- Directed by: Jan Kounen
- Written by: Joël Houssin
- Produced by: Frédérique Dumas Éric Névé
- Starring: Tchéky Karyo Vincent Cassel Monica Bellucci
- Cinematography: Michel Amathieu
- Edited by: Bénédicte Brunet
- Music by: Brune Jean-Jacques Hertz Philippe Mallier François Roy Schyzomaniac
- Distributed by: PolyGram Film Distribution
- Release date: 18 June 1997 (France);
- Running time: 103 mins.
- Country: France
- Languages: French, English
- Budget: $5 million
- Box office: $5.9 million

= Dobermann (film) =

Dobermann is a 1997 French crime action film directed by Jan Kounen starring Tchéky Karyo, Vincent Cassel, and Monica Bellucci.
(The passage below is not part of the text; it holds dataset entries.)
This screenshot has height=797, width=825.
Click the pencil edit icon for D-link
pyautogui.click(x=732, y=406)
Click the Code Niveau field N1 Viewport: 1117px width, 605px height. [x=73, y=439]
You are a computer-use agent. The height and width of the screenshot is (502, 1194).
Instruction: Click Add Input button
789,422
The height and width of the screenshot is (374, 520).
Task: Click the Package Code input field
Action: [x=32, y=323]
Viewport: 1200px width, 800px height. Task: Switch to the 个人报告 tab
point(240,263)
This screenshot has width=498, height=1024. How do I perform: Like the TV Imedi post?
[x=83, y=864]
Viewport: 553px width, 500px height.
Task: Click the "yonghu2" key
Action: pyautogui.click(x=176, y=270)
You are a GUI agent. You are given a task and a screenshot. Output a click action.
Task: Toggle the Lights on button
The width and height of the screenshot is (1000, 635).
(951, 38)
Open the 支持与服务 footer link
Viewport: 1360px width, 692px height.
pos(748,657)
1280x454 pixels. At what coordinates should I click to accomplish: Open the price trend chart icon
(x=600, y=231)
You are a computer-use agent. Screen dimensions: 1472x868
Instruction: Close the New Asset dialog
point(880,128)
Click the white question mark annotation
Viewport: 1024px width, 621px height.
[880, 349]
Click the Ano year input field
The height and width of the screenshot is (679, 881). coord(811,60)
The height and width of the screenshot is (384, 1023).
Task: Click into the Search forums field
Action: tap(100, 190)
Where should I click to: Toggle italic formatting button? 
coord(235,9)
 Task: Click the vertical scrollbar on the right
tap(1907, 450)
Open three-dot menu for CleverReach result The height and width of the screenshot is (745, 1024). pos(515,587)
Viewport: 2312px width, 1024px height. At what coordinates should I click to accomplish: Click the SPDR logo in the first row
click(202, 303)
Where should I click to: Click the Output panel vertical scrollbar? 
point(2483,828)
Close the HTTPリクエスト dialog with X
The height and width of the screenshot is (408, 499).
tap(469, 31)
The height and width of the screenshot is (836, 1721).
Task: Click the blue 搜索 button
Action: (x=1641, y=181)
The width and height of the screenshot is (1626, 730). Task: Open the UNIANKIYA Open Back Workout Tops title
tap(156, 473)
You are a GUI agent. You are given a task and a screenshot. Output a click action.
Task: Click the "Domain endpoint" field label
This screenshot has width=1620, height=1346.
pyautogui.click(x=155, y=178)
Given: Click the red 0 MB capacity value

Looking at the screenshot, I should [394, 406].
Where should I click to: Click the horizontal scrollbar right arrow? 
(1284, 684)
It is based on a series of police novels by Joël Houssin.

==Plot==
The charismatic criminal Dobermann (Vincent Cassel), who got his first gun when he was christened, leads a gang of brutal robbers with his beautiful, deaf girlfriend Nat the Gypsy (Monica Bellucci). After a complex and violent bank robbery, they are hunted by the Paris police, led by the sadistic cop Christini (Tchéky Karyo), who wants to catch Dobermann at any cost. He manages to catch another gang member Olivier, who is also a transvestite going by the name of Sonia. Christini threatens to kill Olivier's baby, if he does not help him catch the gang. Olivier has no choice and visits a disco where the other gang members are celebrating their robbery. With an alarm transmitter, he tells Christini where all the gang members are and the police start a raid.

After a gun fight the police arrest several members of the gang but some manage to escape, including Dobermann. He flees into a hidden basement, which also has monitoring screens showing what is happening in the various rooms of the disco.

Christini kills one of the gang members and abducts Nat in a car, intending to rape her. Dobermann leaves his hiding place and follows in a stolen ambulance, overtaking Christini and managing to wrestle him down in the car. Dobermann grinds the head of Christini on the road while still driving the car at high speed as revenge for the killed friends, leaving him lying in the road, presumably dead.

The surviving gang members are able to escape and bury Sonia (in her female guise), suggesting that her treason means that Olivier will have to drop his transvestite role. As they leave the scene in their convertible, a police helicopter is shown following them, with their car in its sights.

==Cast==
- Tchéky Karyo as Christini
- Vincent Cassel as Yann Lepentrec "Dobermann"
- Monica Bellucci as Nat the Gypsy
- Antoine Basler as Jean-Claude Ayache "Moustique"
- Dominique Bettenfeld as Elie Frossard dit l'Abbé
- Marc Duret as Inspecteur Baumann
- Florence Thomassin as Florence
- Romain Duris as Manu
- François Levantal as Léo

==Possible sequel==
On 24 May 2011 a sequel called Dobermann 2: Arm Wrestle was announced, with a $35 million budget and Vincent Cassel in talks to reprise the role of Dobermann. This didn't materialise however.